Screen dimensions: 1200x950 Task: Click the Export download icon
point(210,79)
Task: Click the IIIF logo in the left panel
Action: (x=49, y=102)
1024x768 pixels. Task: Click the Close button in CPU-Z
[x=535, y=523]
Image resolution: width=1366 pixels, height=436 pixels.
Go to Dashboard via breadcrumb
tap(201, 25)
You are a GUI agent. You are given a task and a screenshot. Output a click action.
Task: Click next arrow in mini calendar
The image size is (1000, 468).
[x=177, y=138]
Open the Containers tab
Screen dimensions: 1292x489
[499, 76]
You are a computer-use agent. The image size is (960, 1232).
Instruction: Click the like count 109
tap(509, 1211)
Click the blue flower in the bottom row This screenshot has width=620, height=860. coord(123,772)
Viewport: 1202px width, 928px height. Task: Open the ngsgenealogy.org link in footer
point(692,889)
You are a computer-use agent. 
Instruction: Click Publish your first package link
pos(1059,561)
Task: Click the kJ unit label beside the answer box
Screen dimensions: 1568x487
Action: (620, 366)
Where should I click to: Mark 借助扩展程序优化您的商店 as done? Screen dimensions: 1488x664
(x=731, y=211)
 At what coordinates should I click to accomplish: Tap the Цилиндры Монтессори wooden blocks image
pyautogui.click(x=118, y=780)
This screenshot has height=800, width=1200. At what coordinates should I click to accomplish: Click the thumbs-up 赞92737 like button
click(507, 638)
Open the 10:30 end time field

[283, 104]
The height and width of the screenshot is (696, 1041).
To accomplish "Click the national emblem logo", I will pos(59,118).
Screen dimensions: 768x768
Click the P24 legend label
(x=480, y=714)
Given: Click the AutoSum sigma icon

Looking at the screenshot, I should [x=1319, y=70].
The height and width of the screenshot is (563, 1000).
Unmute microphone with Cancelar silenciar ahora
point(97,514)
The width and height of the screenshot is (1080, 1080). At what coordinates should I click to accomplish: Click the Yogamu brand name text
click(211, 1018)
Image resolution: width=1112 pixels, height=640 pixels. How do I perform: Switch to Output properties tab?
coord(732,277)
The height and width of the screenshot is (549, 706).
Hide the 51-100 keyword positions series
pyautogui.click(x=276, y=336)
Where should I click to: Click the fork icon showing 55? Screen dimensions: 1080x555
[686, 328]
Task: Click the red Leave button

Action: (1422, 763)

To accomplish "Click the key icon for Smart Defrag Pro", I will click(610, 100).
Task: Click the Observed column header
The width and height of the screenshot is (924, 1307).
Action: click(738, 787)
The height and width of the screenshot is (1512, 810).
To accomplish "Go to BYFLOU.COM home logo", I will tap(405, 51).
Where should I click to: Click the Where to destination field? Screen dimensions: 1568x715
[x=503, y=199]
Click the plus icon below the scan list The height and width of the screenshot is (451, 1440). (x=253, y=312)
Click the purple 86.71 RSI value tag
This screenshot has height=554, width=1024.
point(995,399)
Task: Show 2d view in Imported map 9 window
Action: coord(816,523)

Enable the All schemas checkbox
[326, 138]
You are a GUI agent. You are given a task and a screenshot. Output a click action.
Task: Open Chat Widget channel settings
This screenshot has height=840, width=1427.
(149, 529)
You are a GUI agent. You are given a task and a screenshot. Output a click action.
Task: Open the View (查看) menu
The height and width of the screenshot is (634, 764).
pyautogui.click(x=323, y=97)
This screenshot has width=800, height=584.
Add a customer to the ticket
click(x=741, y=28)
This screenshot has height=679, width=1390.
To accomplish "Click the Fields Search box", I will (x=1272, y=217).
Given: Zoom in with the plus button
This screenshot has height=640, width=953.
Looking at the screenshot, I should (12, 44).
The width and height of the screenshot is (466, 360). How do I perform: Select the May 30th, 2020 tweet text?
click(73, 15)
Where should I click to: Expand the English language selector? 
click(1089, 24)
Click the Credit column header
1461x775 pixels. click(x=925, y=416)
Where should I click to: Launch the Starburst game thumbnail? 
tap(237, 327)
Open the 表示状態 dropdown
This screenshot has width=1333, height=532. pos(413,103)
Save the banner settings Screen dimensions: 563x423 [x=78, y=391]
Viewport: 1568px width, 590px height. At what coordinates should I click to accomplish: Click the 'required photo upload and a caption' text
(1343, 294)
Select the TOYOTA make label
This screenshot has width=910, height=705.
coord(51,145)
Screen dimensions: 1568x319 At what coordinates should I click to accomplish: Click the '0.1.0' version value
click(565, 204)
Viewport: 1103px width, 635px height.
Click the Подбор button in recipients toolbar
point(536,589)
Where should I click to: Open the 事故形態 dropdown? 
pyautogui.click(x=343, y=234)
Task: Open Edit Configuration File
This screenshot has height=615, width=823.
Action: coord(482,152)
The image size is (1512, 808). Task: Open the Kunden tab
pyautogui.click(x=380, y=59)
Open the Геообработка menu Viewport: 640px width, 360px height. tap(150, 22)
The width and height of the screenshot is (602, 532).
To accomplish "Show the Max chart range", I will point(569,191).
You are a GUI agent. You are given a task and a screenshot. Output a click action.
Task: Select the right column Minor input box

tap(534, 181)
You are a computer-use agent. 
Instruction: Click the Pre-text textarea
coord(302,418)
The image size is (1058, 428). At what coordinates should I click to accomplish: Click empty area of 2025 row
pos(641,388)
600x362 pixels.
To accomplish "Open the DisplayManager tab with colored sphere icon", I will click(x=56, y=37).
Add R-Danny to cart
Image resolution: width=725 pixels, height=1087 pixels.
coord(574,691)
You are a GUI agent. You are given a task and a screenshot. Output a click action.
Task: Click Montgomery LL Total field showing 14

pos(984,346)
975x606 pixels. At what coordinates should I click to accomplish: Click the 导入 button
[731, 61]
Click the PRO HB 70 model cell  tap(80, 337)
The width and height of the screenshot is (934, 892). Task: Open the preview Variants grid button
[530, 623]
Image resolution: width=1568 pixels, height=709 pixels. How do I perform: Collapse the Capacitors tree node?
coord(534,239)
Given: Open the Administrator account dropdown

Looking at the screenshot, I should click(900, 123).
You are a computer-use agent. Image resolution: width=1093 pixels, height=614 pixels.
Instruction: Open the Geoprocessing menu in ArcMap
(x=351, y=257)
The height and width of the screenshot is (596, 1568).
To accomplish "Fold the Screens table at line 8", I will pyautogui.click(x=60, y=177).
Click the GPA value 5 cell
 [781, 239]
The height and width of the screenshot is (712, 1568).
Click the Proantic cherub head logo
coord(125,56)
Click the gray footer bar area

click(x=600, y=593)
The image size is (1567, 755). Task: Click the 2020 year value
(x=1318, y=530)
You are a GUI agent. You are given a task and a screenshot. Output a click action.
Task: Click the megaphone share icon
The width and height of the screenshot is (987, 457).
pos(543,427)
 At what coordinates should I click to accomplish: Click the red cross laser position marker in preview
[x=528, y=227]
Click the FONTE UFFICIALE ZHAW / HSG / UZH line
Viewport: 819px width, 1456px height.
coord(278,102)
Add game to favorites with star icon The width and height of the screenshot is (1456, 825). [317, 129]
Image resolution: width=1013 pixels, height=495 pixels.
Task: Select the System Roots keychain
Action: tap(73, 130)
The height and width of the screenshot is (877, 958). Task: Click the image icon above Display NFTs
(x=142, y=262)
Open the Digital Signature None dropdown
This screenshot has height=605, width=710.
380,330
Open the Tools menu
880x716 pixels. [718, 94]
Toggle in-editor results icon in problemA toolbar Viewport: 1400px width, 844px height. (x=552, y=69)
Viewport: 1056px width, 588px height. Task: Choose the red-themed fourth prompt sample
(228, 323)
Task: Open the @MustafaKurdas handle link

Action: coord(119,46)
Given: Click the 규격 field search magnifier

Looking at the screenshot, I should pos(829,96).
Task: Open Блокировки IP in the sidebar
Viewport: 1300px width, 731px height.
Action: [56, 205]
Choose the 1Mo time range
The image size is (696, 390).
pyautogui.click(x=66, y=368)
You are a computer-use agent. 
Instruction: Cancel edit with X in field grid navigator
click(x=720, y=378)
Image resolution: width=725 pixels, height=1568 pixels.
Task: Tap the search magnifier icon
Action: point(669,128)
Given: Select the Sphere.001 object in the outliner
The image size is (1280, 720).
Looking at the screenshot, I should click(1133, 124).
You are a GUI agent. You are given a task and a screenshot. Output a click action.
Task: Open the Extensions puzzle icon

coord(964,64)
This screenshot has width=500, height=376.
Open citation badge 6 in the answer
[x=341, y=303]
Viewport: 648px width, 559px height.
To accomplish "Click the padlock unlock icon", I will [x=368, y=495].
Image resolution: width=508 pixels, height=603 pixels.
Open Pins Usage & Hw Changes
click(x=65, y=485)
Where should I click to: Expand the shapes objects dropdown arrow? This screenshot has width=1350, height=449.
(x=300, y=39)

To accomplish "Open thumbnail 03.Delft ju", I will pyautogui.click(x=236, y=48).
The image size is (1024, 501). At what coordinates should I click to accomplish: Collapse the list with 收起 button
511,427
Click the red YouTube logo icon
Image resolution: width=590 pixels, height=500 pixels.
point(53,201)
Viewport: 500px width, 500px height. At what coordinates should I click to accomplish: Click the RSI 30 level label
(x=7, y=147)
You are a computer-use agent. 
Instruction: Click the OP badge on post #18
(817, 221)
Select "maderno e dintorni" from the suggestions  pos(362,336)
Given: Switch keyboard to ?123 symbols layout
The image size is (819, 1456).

+-------+

Using the entries above, return exactly the lines from the line with "This screenshot has height=800, width=1200." to the line with "The height and width of the screenshot is (1512, 810).", counting both of those lines.

This screenshot has height=800, width=1200. At what coordinates should I click to accomplish: Click the thumbs-up 赞92737 like button
click(507, 638)
Open the 10:30 end time field

[283, 104]
The height and width of the screenshot is (696, 1041).
To accomplish "Click the national emblem logo", I will pos(59,118).
Screen dimensions: 768x768
Click the P24 legend label
(x=480, y=714)
Given: Click the AutoSum sigma icon

Looking at the screenshot, I should [x=1319, y=70].
The height and width of the screenshot is (563, 1000).
Unmute microphone with Cancelar silenciar ahora
point(97,514)
The width and height of the screenshot is (1080, 1080). At what coordinates should I click to accomplish: Click the Yogamu brand name text
click(211, 1018)
Image resolution: width=1112 pixels, height=640 pixels. How do I perform: Switch to Output properties tab?
coord(732,277)
The height and width of the screenshot is (549, 706).
Hide the 51-100 keyword positions series
pyautogui.click(x=276, y=336)
Where should I click to: Click the fork icon showing 55? Screen dimensions: 1080x555
[686, 328]
Task: Click the red Leave button

Action: (1422, 763)

To accomplish "Click the key icon for Smart Defrag Pro", I will click(610, 100).
Task: Click the Observed column header
The width and height of the screenshot is (924, 1307).
Action: click(738, 787)
The height and width of the screenshot is (1512, 810).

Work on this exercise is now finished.